■ Your task ■
Please retype the full forum question on size modifiers for vector registers in GNU C inline asm, word for word.

--- START OF Document text ---

In GNU C inline asm, what are the size-override modifiers for xmm/ymm/zmm for a single operand?

Question

While trying to answer Embedded broadcasts with intrinsics and assembly, I was trying to do something like this:

__m512 mul_bcast(__m512 a, float b) {
    asm(
        "vbroadcastss  %k[scalar], %q[scalar]\n\t"  // want  vbcast..  %xmm0, %zmm0
        "vmulps        %q[scalar], %[vec], %[vec]\n\t"
        : [vec] "+x" (a), [scalar] "+&x" (b)
        : :
    );
    return a;
}

The GNU C x86 Operand Modifiers doc only specifies modifiers up to q (DI (DoubleInt) size, 64bits). Using q on a vector register will always bring it down to xmm (from ymm or zmm). e.g. scalar registers:

 long scratch = 0;  // not useful instructions, just syntax demo
 asm(
     "movw         symbol(%q[inttmp]), %w[inttmp]\n\t"  // movw symbol(%rax), %ax
     "movsbl        %h[inttmp], %k[inttmp]\n\t"     // movsx %ah, %eax
   :  [inttmp] "+r" (scratch)
   :: "memory"  // we read some index in symbol[]
 );

The question:

What are the modifiers to change between sizes of vector register?

Also, are there any specific-size constraints for use with input or output operands? Something other than the generic x which can end up being xmm, ymm, or zmm depending on the type of the expression you put in the parentheses.

Off-topic:
clang appears to have some Yi / Yt constraints (not modifiers), but I can't find docs on that either. clang won't even compile this, even with the vector instructions commented out, because it doesn't like +x as a constraint for an __m512 vector.

--- END OF Document text ---
--- START OF Material ---

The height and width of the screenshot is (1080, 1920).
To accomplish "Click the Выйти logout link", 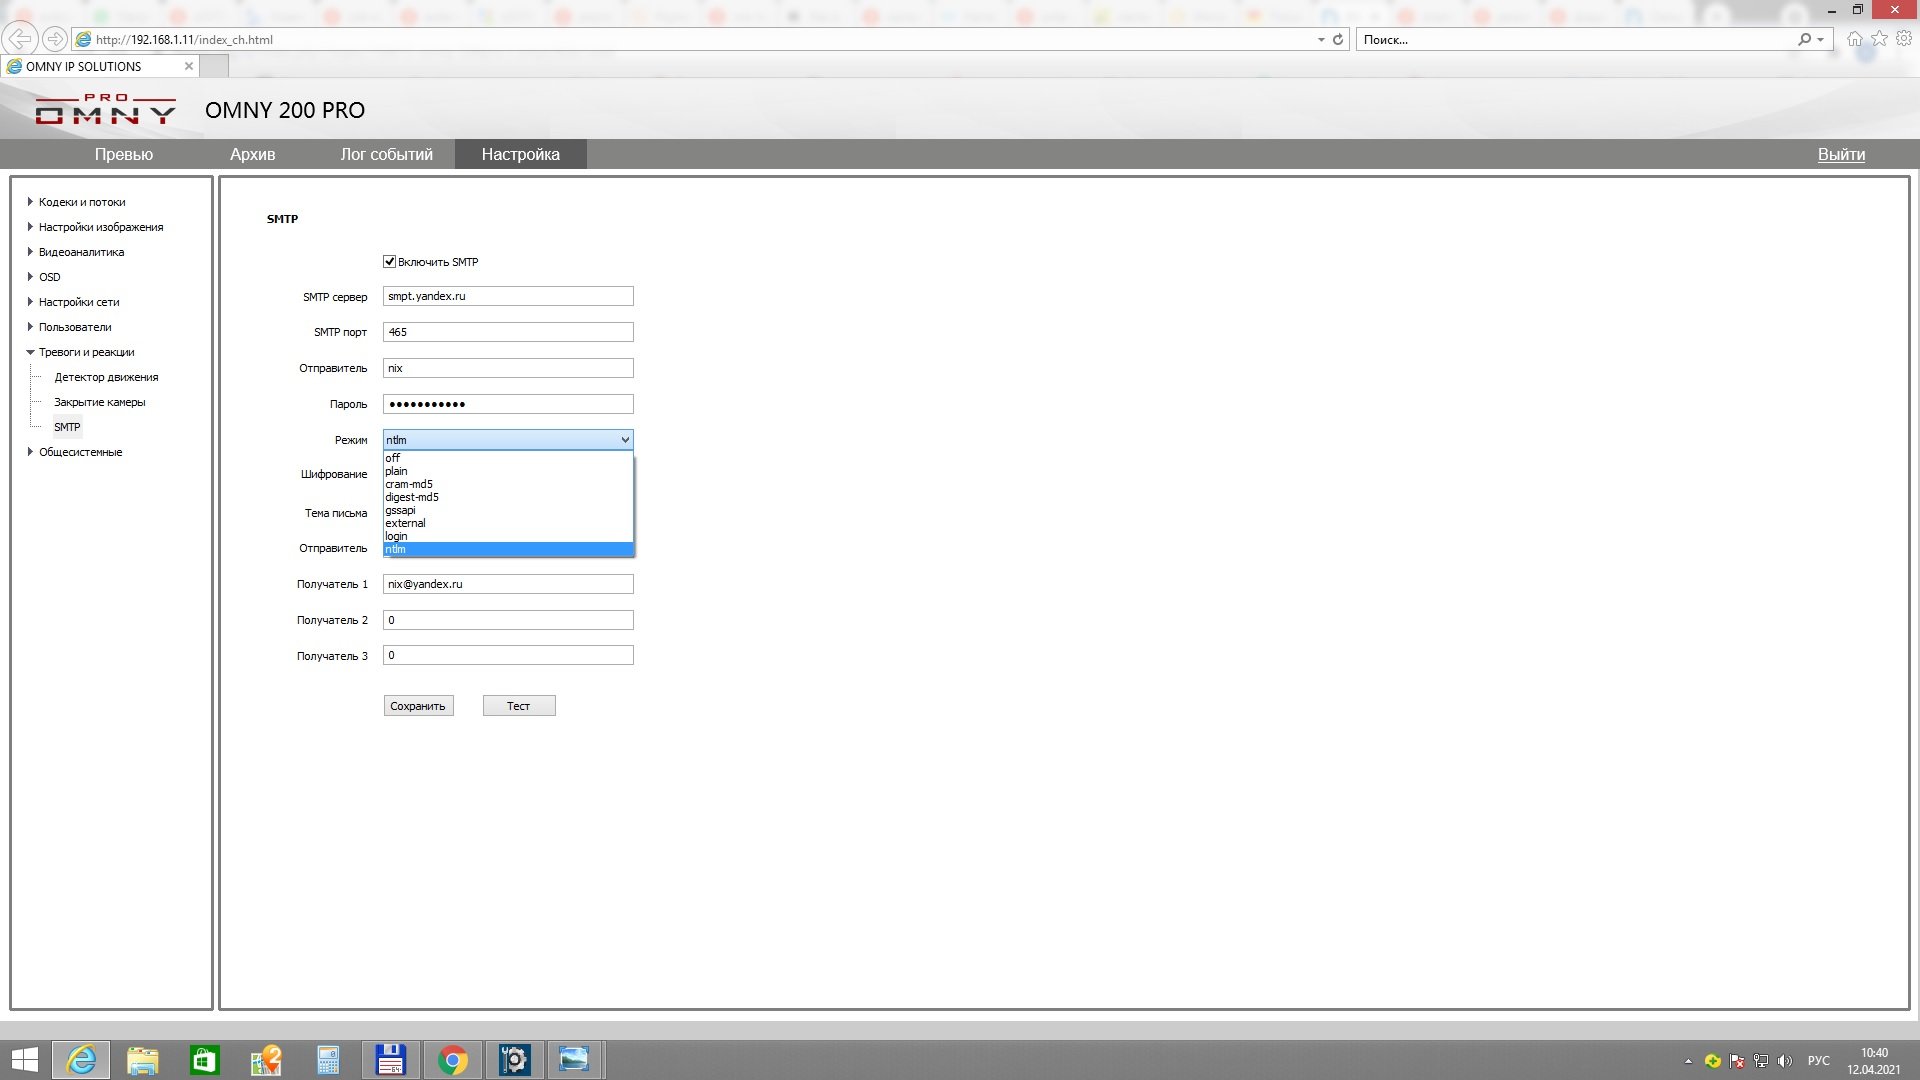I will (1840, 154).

--- END OF Material ---
--- START OF Material ---

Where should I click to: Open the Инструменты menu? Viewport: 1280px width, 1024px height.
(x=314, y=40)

--- END OF Material ---

■ Result for this task ■
In GNU C inline asm, what are the size-override modifiers for xmm/ymm/zmm for a single operand?

Question

While trying to answer Embedded broadcasts with intrinsics and assembly, I was trying to do something like this:

__m512 mul_bcast(__m512 a, float b) {
    asm(
        "vbroadcastss  %k[scalar], %q[scalar]\n\t"  // want  vbcast..  %xmm0, %zmm0
        "vmulps        %q[scalar], %[vec], %[vec]\n\t"
        : [vec] "+x" (a), [scalar] "+&x" (b)
        : :
    );
    return a;
}

The GNU C x86 Operand Modifiers doc only specifies modifiers up to q (DI (DoubleInt) size, 64bits). Using q on a vector register will always bring it down to xmm (from ymm or zmm). e.g. scalar registers:

 long scratch = 0;  // not useful instructions, just syntax demo
 asm(
     "movw         symbol(%q[inttmp]), %w[inttmp]\n\t"  // movw symbol(%rax), %ax
     "movsbl        %h[inttmp], %k[inttmp]\n\t"     // movsx %ah, %eax
   :  [inttmp] "+r" (scratch)
   :: "memory"  // we read some index in symbol[]
 );

The question:

What are the modifiers to change between sizes of vector register?

Also, are there any specific-size constraints for use with input or output operands? Something other than the generic x which can end up being xmm, ymm, or zmm depending on the type of the expression you put in the parentheses.

Off-topic:
clang appears to have some Yi / Yt constraints (not modifiers), but I can't find docs on that either. clang won't even compile this, even with the vector instructions commented out, because it doesn't like +x as a constraint for an __m512 vector.